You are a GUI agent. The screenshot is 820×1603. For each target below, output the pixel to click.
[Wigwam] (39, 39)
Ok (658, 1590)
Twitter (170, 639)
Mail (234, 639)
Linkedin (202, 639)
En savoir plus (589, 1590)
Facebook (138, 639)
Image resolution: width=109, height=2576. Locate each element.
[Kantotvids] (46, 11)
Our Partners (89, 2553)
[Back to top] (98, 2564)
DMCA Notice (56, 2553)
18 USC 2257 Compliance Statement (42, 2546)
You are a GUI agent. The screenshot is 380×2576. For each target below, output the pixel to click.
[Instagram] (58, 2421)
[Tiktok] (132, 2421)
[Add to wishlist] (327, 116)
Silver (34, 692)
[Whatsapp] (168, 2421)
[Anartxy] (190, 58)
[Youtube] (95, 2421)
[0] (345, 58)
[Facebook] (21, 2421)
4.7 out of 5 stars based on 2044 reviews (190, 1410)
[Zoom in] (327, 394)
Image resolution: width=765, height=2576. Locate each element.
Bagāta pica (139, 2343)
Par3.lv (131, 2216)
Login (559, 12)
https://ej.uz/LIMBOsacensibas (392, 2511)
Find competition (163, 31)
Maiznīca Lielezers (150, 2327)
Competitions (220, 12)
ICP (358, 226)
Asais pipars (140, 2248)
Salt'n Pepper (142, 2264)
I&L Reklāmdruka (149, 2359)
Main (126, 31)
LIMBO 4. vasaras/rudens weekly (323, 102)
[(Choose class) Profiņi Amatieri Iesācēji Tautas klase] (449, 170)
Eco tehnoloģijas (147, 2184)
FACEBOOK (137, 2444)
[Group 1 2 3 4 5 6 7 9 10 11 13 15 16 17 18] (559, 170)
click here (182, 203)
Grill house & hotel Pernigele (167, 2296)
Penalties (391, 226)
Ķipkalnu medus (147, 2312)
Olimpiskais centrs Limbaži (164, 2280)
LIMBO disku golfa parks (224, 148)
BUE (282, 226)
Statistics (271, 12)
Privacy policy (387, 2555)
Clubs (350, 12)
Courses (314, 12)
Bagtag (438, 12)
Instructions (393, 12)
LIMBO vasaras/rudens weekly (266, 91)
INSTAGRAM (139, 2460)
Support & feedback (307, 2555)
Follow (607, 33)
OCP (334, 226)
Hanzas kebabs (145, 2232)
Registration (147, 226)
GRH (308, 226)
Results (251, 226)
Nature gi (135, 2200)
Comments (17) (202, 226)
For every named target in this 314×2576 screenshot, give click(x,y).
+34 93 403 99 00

> _Required work_: Up to and including the last line of the data, copy each line exactly, starting with the line that contains "Follow (607, 33)".

> _Solution to this problem_:
Follow (607, 33)
OCP (334, 226)
Hanzas kebabs (145, 2232)
Registration (147, 226)
GRH (308, 226)
Results (251, 226)
Nature gi (135, 2200)
Comments (17) (202, 226)
For every named target in this 314×2576 screenshot, give click(x,y).
+34 93 403 99 00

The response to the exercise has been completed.